▶ Task item
Each line from the one holding "Where should I" to the last line below must be restated word for word, and no picture may be included.

*** Opening Dataset ***

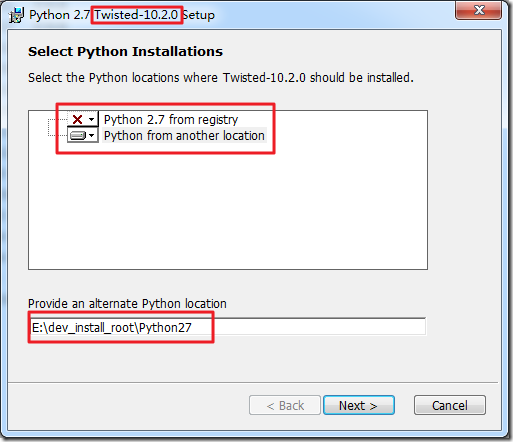Click the empty right side of the location field
This screenshot has height=442, width=513.
click(318, 327)
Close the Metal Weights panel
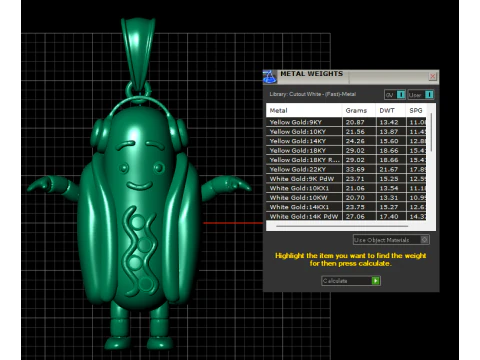This screenshot has height=360, width=480. 433,76
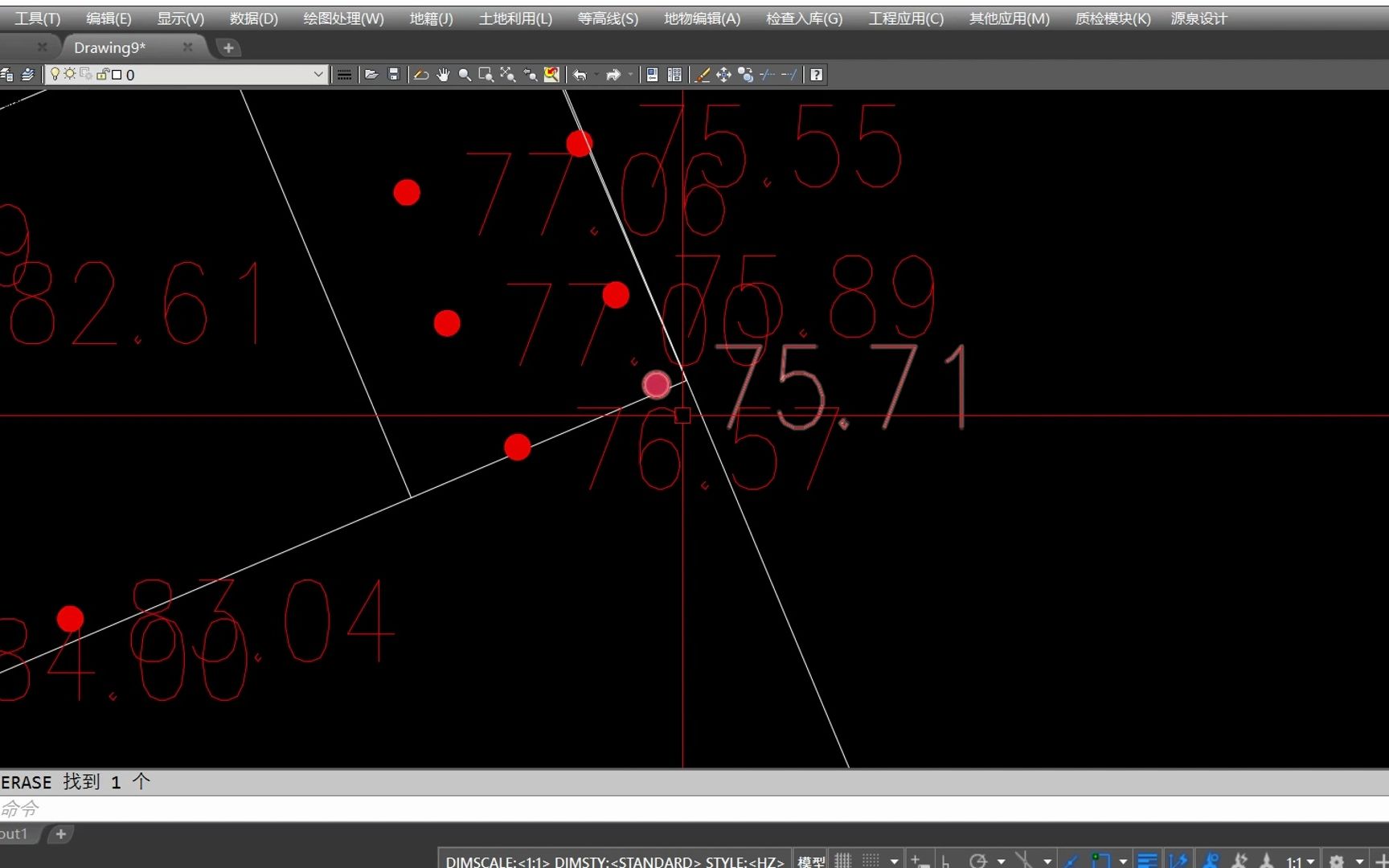Click in the command line input
The width and height of the screenshot is (1389, 868).
click(x=694, y=809)
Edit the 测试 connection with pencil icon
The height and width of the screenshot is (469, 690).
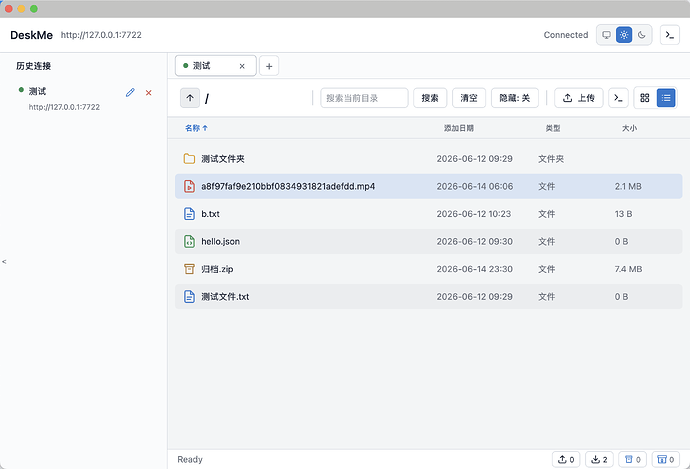pos(130,92)
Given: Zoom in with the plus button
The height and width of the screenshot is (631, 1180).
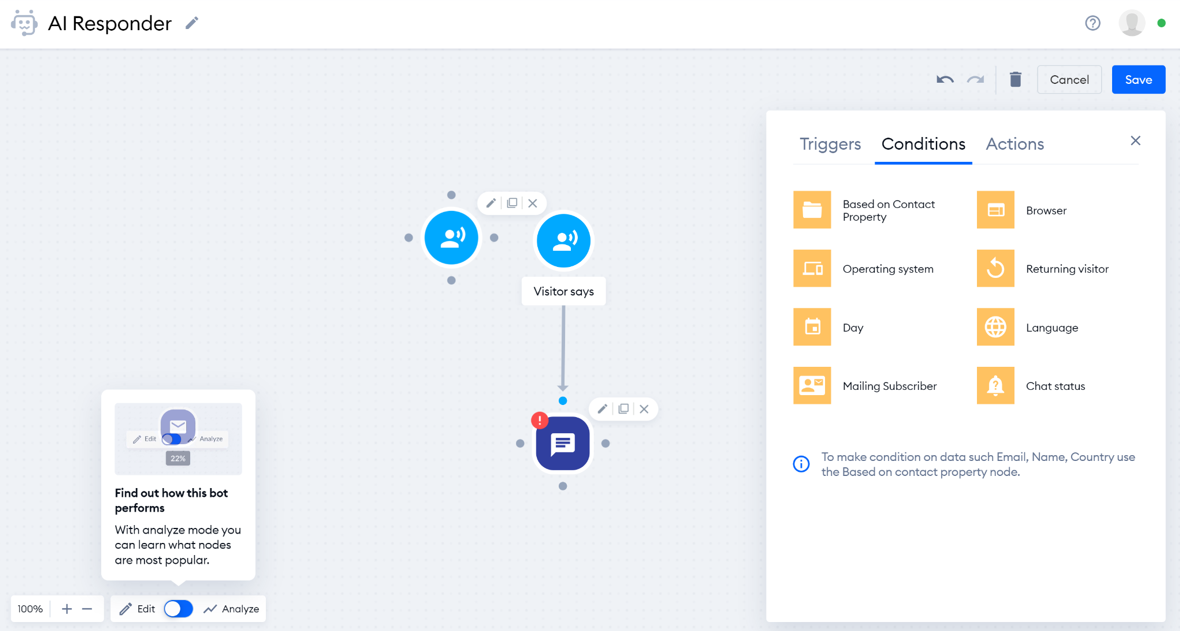Looking at the screenshot, I should point(67,609).
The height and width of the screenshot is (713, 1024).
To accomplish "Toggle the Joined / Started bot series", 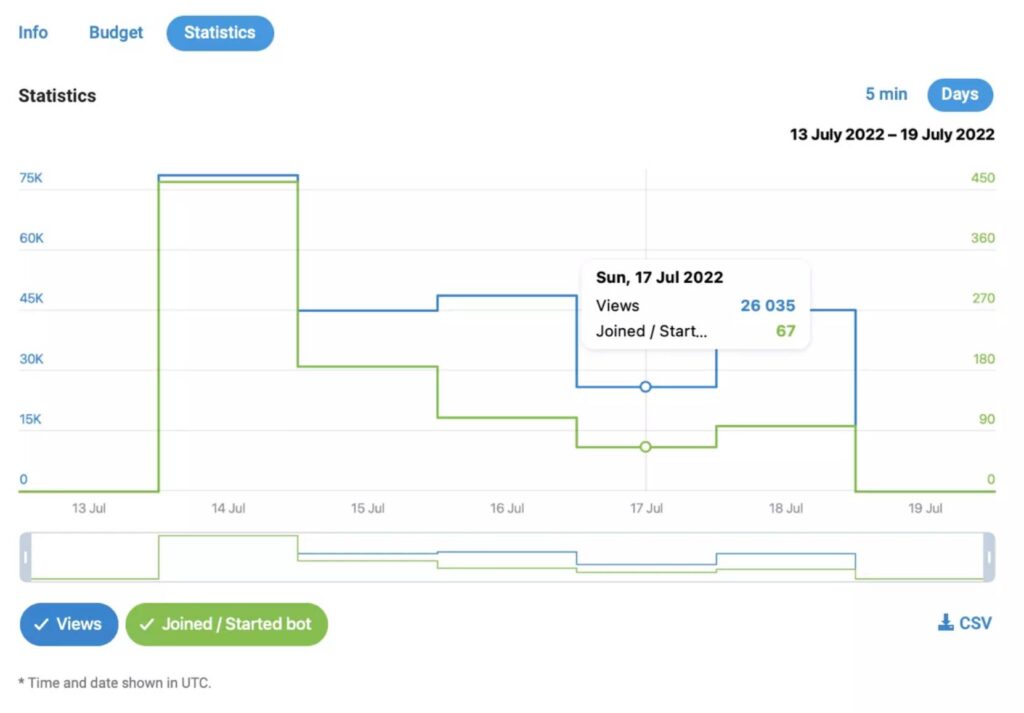I will (227, 624).
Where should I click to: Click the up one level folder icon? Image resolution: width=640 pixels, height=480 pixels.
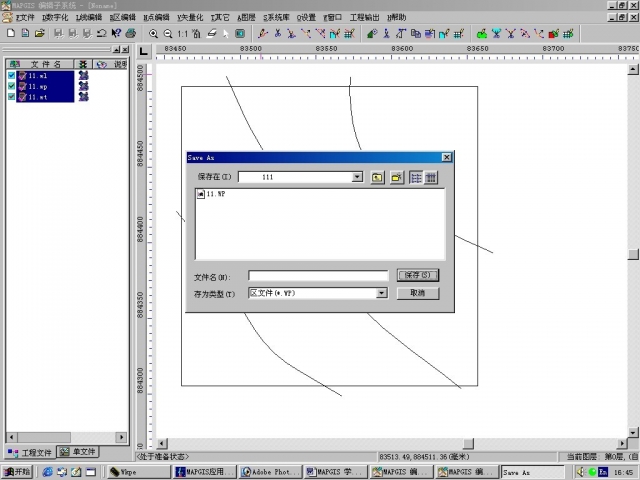[x=378, y=177]
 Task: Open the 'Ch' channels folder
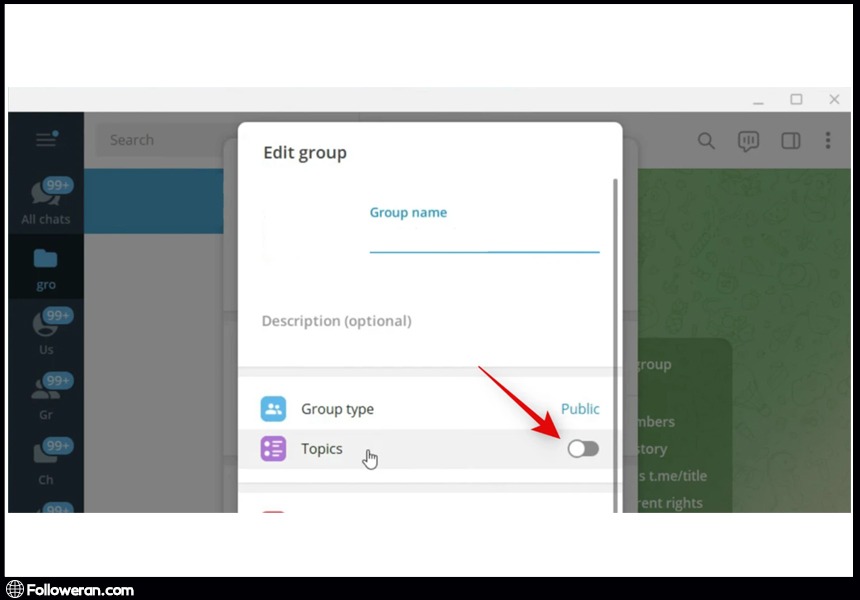[46, 460]
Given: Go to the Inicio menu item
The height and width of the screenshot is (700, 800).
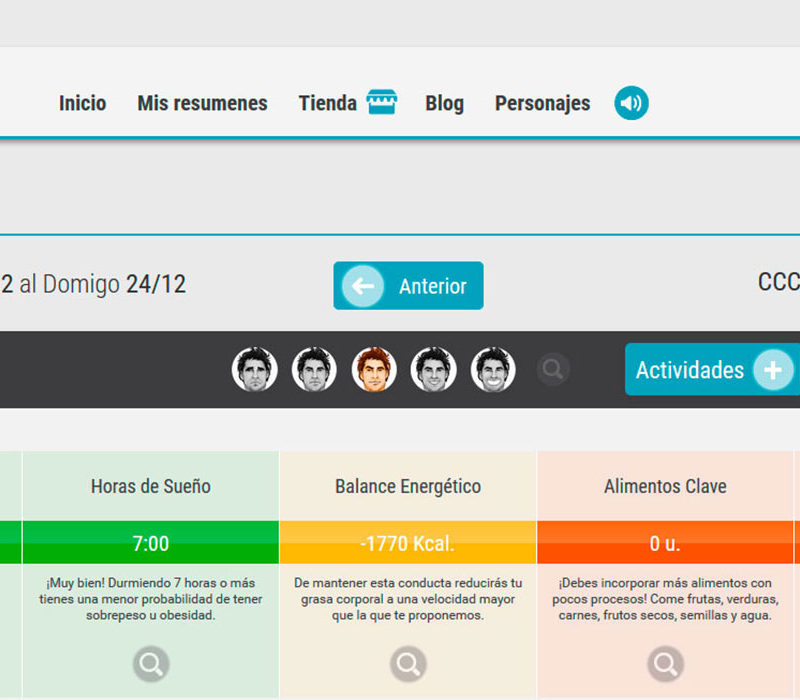Looking at the screenshot, I should click(82, 103).
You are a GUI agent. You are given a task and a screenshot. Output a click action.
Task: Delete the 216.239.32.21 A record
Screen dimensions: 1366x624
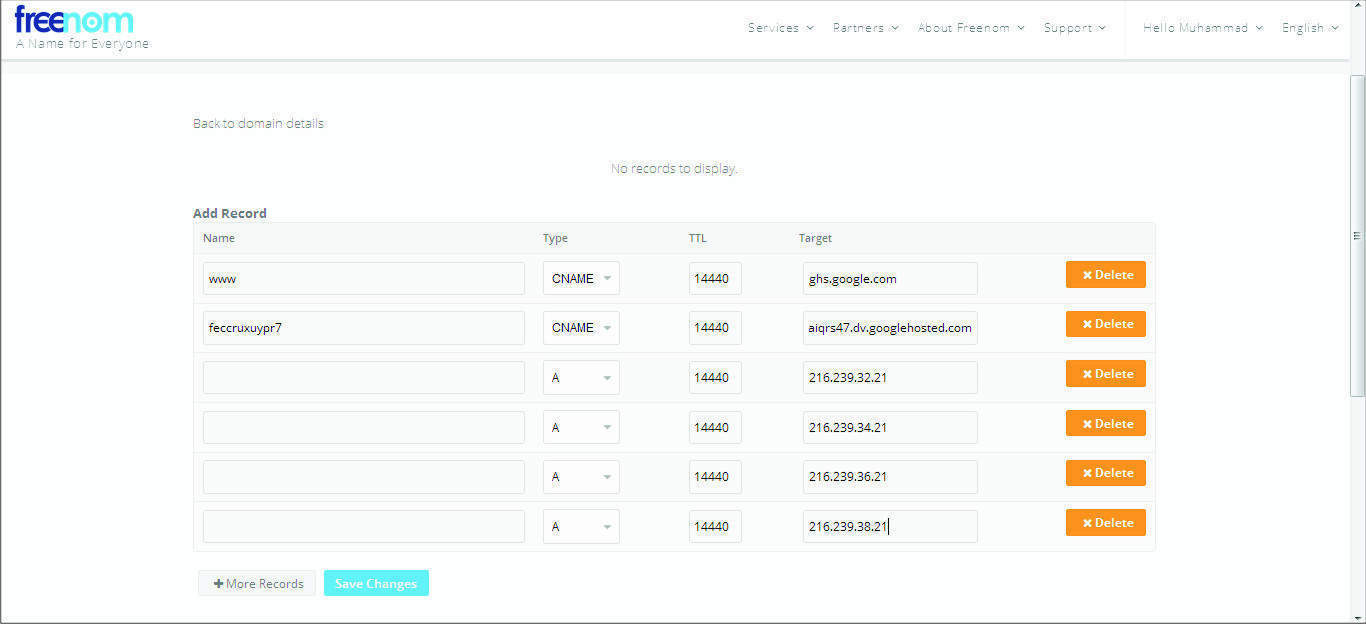pos(1105,374)
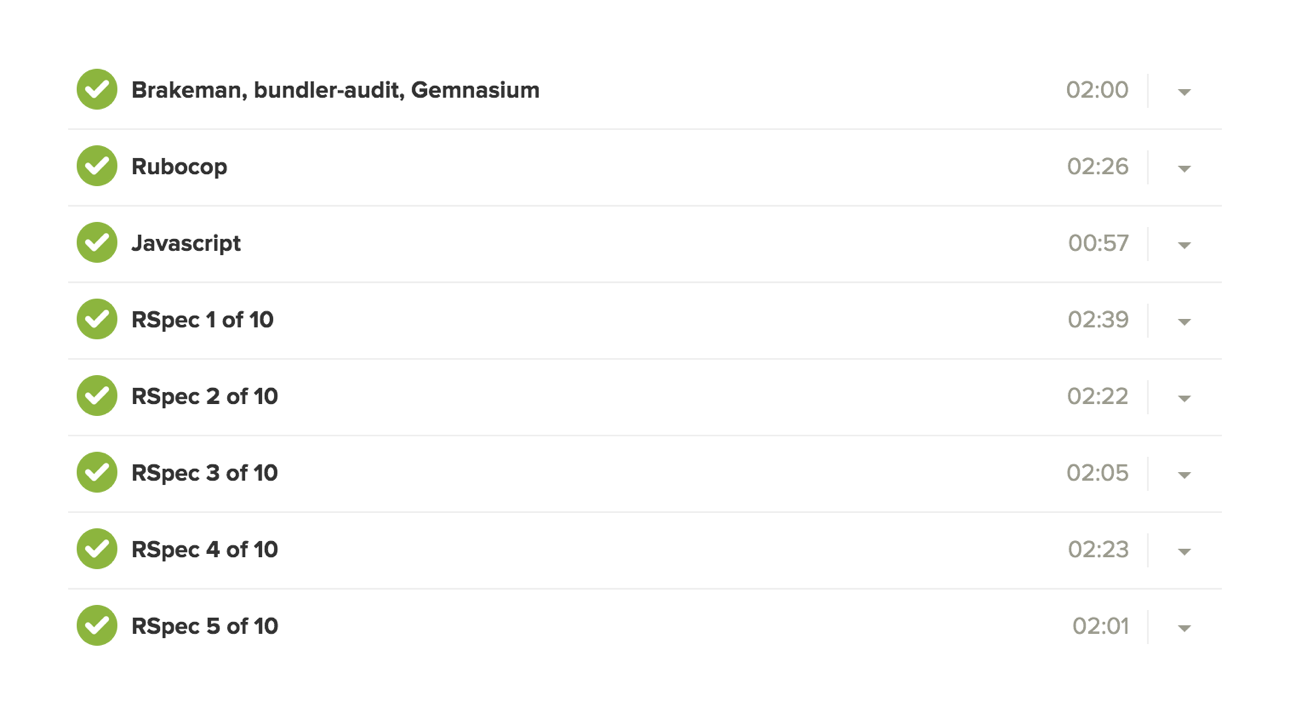Click the passed status icon next to Javascript
The width and height of the screenshot is (1290, 728).
(97, 243)
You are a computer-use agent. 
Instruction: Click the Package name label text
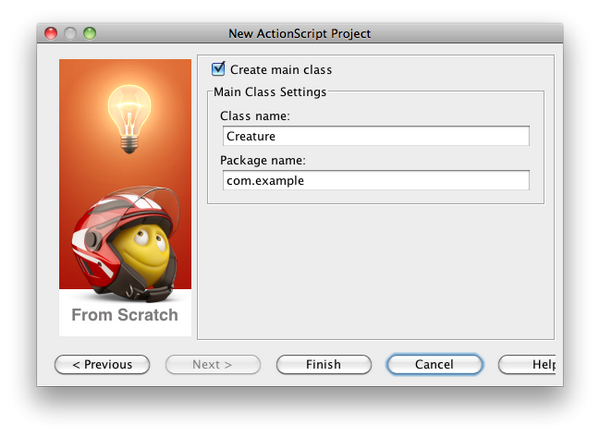(x=262, y=160)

*** Closing Dataset ***

▶ Response to this task
Where should I click to: Click the up one level folder icon? Image resolution: width=640 pixels, height=480 pixels.
[x=378, y=177]
 Task: Open the 'Ch' channels folder
[46, 460]
Given: Go to the Inicio menu item
The height and width of the screenshot is (700, 800).
Looking at the screenshot, I should click(82, 103).
You are a GUI agent. You are given a task and a screenshot. Output a click action.
Task: Delete the 216.239.32.21 A record
Screen dimensions: 1366x624
pos(1105,374)
Click the passed status icon next to Javascript
The width and height of the screenshot is (1290, 728).
(97, 243)
You are a computer-use agent. 
Instruction: Click the Package name label text
(x=262, y=160)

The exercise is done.